• **The problem**
Using the muscle regeneration passage, explain what two findings it offers as signs that miR199#4 led to larger regenerating myofibers. Answer in one to three sentences.

• **Given text**
○ ○ ○ ○ ○
Immunohistochemical analysis of regenerating muscles was performed 9 days after miR199#4 administration. The cross-sectional areas of regenerating muscle fibers (myofibers), characterized by central nuclei, were examined (Fig. 4b). The mean cross-sectional area of regenerating myofibers treated with miR199#4 was larger than that of control myofibers treated with a non-silencing control RNA duplex (nsCont; Fig. 4d), with the difference approaching statistical significance. In addition to the mean cross-sectional area, the size-divided histogram of the cross-sectional area showed an increase in enlarged myofibers in the presence of miR199#4 (Fig. 4e).
○ ○ ○ ○ ○
• **Records shown**
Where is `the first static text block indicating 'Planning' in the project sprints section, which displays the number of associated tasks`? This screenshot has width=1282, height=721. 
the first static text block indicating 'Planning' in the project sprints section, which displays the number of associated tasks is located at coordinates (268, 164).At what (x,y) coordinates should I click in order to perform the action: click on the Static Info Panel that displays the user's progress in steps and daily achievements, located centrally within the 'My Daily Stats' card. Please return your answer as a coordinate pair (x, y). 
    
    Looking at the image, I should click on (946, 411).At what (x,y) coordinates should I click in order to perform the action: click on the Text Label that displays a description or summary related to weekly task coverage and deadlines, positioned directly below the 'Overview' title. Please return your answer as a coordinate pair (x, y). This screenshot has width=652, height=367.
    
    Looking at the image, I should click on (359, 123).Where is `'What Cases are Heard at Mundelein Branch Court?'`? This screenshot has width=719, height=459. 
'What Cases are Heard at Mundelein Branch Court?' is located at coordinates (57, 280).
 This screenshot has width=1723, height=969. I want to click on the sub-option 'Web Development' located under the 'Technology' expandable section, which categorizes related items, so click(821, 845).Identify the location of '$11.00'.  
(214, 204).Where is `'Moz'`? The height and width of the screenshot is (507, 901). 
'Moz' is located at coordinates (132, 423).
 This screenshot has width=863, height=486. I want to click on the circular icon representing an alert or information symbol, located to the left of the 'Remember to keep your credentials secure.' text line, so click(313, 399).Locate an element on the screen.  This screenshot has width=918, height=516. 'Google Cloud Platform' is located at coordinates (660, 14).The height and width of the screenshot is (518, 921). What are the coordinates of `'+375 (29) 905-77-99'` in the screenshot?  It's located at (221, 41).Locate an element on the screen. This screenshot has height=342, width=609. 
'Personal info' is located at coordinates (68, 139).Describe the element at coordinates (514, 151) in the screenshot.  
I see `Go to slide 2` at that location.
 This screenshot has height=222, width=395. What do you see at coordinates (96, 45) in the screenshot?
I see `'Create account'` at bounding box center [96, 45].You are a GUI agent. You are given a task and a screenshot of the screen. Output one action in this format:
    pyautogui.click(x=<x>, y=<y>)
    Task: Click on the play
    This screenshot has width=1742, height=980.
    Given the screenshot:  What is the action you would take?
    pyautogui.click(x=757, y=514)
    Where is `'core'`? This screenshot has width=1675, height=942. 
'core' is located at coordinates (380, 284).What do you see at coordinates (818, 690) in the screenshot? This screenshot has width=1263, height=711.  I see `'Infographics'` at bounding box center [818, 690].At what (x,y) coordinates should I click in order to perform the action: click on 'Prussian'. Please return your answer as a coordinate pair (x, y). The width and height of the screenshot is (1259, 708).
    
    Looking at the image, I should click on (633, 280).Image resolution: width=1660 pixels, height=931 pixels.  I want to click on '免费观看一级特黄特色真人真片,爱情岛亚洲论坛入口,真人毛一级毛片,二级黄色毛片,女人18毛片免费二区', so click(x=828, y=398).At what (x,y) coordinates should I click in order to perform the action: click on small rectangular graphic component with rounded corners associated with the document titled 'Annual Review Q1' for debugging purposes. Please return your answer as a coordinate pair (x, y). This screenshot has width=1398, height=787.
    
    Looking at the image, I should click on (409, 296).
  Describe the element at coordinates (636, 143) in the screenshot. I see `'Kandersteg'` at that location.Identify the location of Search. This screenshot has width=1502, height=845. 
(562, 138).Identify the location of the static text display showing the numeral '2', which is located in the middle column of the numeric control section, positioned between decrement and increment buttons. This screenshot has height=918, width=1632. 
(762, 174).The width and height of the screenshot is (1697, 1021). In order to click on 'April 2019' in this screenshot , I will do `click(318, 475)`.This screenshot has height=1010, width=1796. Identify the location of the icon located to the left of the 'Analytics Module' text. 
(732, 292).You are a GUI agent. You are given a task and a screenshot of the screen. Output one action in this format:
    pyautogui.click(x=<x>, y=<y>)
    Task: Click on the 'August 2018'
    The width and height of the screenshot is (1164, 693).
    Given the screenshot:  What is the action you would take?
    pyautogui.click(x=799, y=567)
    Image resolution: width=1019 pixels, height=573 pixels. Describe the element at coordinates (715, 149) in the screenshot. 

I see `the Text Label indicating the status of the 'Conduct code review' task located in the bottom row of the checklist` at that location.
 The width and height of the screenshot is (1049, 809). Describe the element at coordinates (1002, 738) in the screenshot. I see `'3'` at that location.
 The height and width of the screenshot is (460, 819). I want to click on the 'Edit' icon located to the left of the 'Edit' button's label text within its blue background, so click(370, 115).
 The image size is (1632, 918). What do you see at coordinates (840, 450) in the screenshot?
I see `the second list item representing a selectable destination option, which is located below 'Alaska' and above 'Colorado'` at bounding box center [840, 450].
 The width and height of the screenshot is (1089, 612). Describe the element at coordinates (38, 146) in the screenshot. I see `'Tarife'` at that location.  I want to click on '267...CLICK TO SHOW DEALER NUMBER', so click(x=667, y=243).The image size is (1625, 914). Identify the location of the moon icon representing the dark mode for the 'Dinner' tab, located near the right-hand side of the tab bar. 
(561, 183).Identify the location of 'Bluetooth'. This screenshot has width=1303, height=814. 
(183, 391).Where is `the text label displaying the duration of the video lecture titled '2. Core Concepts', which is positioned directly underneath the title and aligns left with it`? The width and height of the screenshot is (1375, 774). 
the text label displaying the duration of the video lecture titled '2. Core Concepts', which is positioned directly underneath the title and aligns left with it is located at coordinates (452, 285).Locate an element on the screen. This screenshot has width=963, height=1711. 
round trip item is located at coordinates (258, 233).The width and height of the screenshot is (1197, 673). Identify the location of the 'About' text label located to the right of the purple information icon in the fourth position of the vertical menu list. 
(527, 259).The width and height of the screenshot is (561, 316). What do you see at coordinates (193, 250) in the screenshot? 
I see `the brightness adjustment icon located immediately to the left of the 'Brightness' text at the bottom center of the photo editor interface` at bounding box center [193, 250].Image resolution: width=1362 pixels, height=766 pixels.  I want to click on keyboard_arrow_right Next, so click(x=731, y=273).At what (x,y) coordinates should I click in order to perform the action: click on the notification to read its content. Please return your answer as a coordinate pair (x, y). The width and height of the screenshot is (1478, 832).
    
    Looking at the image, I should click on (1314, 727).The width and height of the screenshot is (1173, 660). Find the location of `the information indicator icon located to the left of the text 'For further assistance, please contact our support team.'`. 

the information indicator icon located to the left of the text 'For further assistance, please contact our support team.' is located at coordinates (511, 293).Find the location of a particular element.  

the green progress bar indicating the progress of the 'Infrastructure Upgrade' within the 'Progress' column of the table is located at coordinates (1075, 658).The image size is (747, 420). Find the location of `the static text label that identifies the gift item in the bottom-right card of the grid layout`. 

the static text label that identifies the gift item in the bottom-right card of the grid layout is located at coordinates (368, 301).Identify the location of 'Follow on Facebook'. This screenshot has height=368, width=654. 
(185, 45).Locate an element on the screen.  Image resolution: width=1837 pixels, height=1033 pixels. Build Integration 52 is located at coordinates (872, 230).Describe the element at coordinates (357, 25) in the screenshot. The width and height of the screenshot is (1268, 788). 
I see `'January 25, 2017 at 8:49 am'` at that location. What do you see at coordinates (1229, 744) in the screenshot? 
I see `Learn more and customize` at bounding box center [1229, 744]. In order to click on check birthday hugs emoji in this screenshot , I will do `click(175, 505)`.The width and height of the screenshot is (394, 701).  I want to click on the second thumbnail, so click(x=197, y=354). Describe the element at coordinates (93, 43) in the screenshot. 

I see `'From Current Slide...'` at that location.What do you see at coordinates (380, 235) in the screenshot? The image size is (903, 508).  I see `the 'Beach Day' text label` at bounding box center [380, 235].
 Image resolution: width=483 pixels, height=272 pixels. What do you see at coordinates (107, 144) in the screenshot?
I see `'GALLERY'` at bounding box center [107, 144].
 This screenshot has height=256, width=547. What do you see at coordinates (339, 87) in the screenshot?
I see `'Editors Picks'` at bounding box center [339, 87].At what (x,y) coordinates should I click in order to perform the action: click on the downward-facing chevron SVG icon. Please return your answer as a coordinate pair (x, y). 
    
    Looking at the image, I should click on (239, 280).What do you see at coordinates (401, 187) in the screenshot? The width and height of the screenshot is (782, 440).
○ ○ ○ ○ ○
• **Your solution**
The mean cross-sectional area of regenerating myofibers treated with miR199#4 was larger than that of control myofibers treated with nsCont, a difference approaching statistical significance. The size-divided histogram of cross-sectional area also showed more enlarged myofibers with miR199#4.